WHAT YOU SHOULD DO -
Each line of the data that includes the string "Given" is to be copied out.
(Beginning of PROVIDED INFORMATION)
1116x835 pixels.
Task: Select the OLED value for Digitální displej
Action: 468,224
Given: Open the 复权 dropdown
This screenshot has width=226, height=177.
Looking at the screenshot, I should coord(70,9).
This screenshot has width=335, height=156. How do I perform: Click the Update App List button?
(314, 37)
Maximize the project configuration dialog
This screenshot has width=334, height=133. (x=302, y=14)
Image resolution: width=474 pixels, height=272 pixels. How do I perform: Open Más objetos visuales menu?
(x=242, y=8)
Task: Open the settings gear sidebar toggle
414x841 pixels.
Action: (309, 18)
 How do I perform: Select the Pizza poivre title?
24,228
(End of PROVIDED INFORMATION)
(Beginning of PROVIDED INFORMATION)
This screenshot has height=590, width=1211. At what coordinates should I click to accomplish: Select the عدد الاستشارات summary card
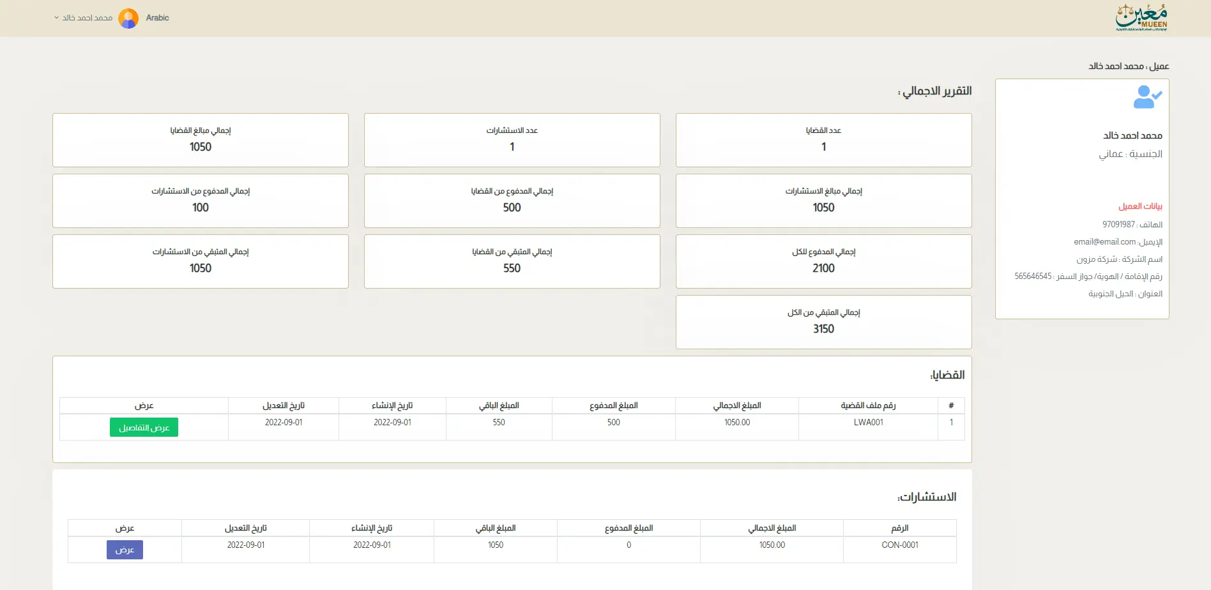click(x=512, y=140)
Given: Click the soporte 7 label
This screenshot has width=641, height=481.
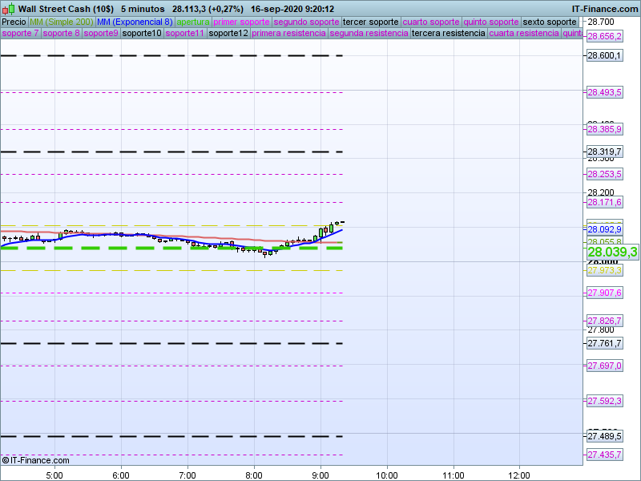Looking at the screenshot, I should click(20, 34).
(End of PROVIDED INFORMATION)
(Beginning of PROVIDED INFORMATION)
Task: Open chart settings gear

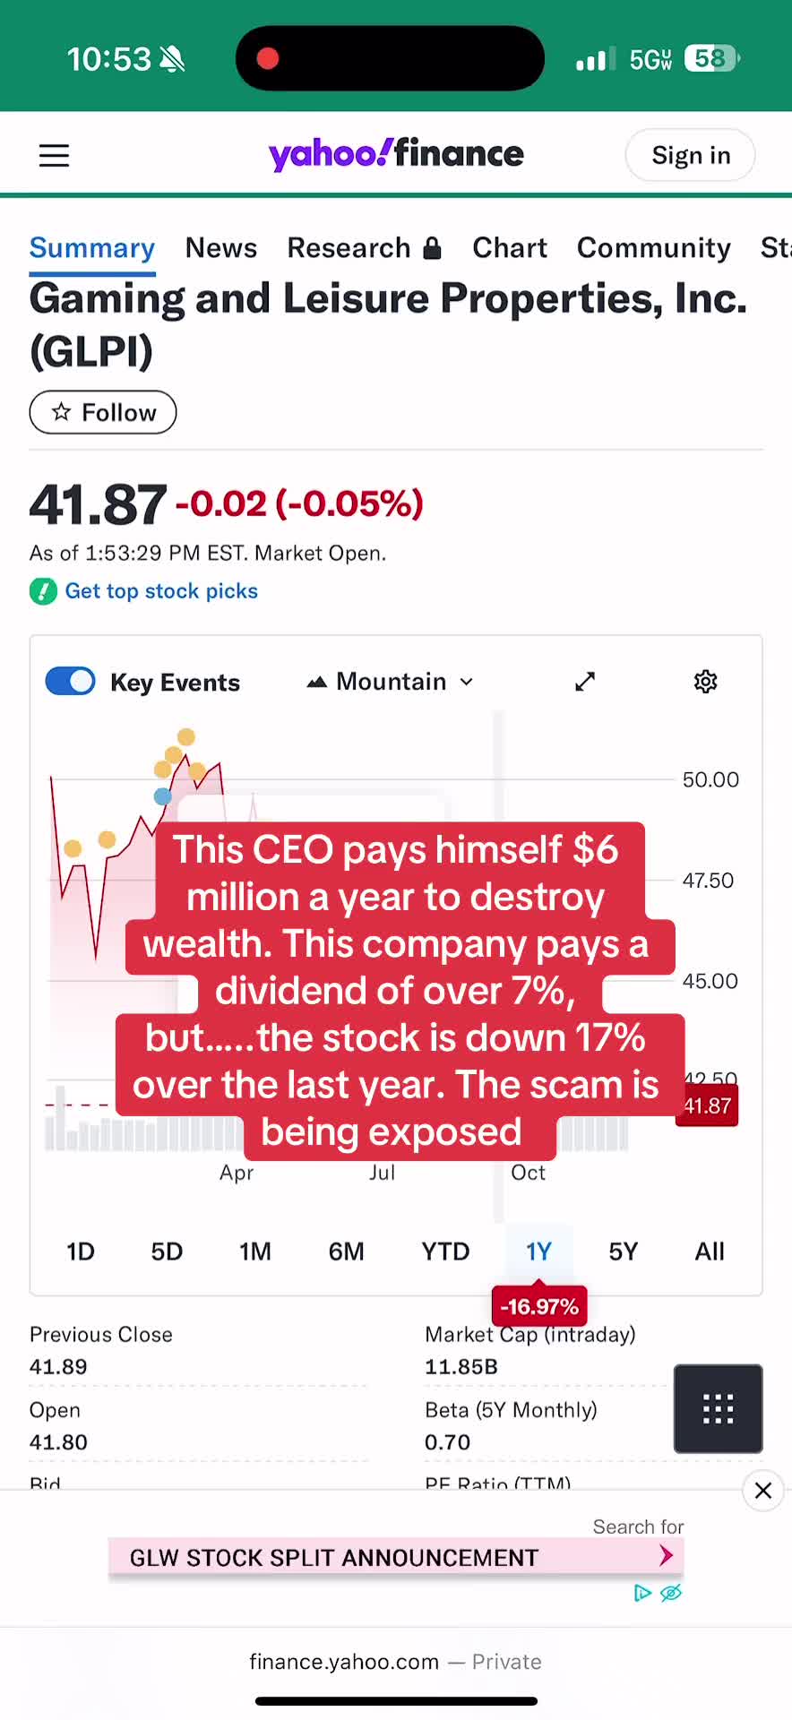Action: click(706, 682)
(End of PROVIDED INFORMATION)
RESULT OF THE EXERCISE -
Given: Open the 复权 dropdown
Given: Click the soporte 7 label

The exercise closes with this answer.